DATASET ENTRIES section start
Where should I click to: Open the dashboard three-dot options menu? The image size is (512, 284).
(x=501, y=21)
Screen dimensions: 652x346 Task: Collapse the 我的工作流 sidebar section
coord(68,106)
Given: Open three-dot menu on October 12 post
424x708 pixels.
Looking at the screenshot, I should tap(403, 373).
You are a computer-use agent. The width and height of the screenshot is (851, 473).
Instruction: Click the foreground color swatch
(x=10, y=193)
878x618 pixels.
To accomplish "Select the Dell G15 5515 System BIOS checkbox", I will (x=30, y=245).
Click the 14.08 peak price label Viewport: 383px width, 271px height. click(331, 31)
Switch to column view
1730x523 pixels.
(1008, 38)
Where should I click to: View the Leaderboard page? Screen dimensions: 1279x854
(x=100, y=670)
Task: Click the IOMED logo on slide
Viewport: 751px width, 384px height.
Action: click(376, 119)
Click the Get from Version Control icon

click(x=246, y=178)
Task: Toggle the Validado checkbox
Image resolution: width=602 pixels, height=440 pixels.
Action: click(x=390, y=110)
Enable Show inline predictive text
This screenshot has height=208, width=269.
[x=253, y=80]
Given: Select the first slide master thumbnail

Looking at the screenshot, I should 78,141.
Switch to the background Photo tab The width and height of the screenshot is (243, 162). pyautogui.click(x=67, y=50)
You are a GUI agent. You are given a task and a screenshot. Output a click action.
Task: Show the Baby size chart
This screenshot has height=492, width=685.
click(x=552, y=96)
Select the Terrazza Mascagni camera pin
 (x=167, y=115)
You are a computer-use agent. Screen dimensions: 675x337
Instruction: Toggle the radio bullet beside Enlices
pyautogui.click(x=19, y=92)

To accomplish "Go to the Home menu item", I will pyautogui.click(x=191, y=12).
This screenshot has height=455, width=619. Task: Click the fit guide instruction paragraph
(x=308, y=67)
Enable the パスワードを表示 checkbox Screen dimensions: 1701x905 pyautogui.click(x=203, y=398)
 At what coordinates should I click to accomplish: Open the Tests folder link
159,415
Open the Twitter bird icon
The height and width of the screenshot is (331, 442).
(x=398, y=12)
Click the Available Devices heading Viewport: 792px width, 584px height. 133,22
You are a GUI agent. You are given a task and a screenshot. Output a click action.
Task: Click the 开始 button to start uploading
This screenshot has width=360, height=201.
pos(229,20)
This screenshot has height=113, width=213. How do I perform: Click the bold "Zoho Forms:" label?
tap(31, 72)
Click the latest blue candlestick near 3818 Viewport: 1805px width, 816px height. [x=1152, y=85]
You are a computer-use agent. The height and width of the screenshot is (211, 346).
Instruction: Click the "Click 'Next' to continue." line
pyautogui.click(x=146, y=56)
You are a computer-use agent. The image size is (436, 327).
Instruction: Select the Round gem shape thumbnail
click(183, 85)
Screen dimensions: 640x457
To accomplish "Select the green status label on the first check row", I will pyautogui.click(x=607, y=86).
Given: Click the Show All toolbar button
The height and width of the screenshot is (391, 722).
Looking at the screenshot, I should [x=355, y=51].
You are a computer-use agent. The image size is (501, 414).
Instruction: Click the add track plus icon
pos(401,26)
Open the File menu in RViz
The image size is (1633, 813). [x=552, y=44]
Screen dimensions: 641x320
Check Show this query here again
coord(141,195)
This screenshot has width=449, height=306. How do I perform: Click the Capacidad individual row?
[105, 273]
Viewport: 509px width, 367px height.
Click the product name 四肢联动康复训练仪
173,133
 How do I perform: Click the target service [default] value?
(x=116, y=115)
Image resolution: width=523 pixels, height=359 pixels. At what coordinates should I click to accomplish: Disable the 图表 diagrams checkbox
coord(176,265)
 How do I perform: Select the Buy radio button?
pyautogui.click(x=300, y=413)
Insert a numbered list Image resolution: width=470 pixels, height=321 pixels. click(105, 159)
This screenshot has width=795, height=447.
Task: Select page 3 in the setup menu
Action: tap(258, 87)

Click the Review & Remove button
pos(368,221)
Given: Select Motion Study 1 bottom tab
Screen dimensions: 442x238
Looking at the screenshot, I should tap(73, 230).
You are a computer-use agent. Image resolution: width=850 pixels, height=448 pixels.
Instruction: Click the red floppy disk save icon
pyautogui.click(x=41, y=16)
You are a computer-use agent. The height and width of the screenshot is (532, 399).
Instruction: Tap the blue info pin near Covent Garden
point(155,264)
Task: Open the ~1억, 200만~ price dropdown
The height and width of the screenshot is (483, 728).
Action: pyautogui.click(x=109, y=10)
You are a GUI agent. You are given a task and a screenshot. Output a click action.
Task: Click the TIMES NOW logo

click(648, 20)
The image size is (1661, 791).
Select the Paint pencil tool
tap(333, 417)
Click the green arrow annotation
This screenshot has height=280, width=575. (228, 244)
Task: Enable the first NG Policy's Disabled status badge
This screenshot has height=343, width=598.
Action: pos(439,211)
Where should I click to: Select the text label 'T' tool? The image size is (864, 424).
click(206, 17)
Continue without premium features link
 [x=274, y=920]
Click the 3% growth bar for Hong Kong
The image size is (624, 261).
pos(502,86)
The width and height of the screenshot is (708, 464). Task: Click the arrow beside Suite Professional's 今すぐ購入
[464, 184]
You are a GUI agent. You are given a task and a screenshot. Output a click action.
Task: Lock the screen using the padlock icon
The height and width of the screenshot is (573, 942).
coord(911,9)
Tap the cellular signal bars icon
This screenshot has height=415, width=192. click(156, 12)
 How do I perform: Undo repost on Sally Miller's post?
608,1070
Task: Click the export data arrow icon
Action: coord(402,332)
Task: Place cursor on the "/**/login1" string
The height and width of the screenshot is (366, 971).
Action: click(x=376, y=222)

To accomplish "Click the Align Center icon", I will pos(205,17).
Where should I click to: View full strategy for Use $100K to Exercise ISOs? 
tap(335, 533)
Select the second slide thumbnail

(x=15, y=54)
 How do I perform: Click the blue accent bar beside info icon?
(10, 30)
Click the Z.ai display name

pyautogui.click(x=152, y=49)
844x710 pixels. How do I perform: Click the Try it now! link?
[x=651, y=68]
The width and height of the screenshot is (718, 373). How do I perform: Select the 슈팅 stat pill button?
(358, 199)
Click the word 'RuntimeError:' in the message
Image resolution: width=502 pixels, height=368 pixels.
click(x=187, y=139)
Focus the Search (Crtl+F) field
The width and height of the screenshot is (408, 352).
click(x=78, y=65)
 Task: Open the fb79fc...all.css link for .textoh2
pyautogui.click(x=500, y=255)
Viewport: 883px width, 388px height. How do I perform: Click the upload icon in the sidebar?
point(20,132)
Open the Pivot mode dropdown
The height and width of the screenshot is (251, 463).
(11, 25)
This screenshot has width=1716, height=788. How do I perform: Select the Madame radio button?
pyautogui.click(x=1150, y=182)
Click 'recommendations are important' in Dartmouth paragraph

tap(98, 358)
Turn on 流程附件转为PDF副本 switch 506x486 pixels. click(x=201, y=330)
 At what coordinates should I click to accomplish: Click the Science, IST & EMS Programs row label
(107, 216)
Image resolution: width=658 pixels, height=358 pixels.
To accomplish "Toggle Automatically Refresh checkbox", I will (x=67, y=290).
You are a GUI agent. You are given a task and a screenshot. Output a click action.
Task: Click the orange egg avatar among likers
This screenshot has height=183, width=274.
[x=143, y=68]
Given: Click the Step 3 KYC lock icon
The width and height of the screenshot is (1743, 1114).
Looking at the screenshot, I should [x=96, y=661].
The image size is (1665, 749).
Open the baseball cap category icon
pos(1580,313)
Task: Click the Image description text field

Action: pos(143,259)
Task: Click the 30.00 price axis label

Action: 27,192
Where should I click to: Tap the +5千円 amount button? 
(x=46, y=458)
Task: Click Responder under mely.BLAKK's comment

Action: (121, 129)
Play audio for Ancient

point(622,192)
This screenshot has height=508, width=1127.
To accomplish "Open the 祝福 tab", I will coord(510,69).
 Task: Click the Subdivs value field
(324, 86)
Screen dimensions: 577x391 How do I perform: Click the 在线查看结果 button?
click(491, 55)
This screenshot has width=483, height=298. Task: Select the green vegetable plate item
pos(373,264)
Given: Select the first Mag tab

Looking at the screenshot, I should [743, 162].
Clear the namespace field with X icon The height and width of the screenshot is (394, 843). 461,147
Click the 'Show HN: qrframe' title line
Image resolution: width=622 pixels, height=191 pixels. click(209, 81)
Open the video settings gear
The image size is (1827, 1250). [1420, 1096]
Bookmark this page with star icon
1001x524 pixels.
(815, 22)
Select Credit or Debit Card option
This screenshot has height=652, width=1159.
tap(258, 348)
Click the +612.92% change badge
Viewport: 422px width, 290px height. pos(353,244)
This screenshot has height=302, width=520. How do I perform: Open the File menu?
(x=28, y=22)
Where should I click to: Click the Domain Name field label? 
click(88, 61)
DATASET ENTRIES section end
### PROBLEM TO WORK ON
Up to and including the line containing "You are a computer-use agent. The width", please write out the listing exactly, starting from its first line.

### EXERCISE SOLUTION
Where should I click to: Open the dashboard three-dot options menu? The image size is (512, 284).
(x=501, y=21)
Screen dimensions: 652x346 Task: Collapse the 我的工作流 sidebar section
coord(68,106)
Given: Open three-dot menu on October 12 post
424x708 pixels.
Looking at the screenshot, I should tap(403, 373).
You are a computer-use agent. The width and height of the screenshot is (851, 473).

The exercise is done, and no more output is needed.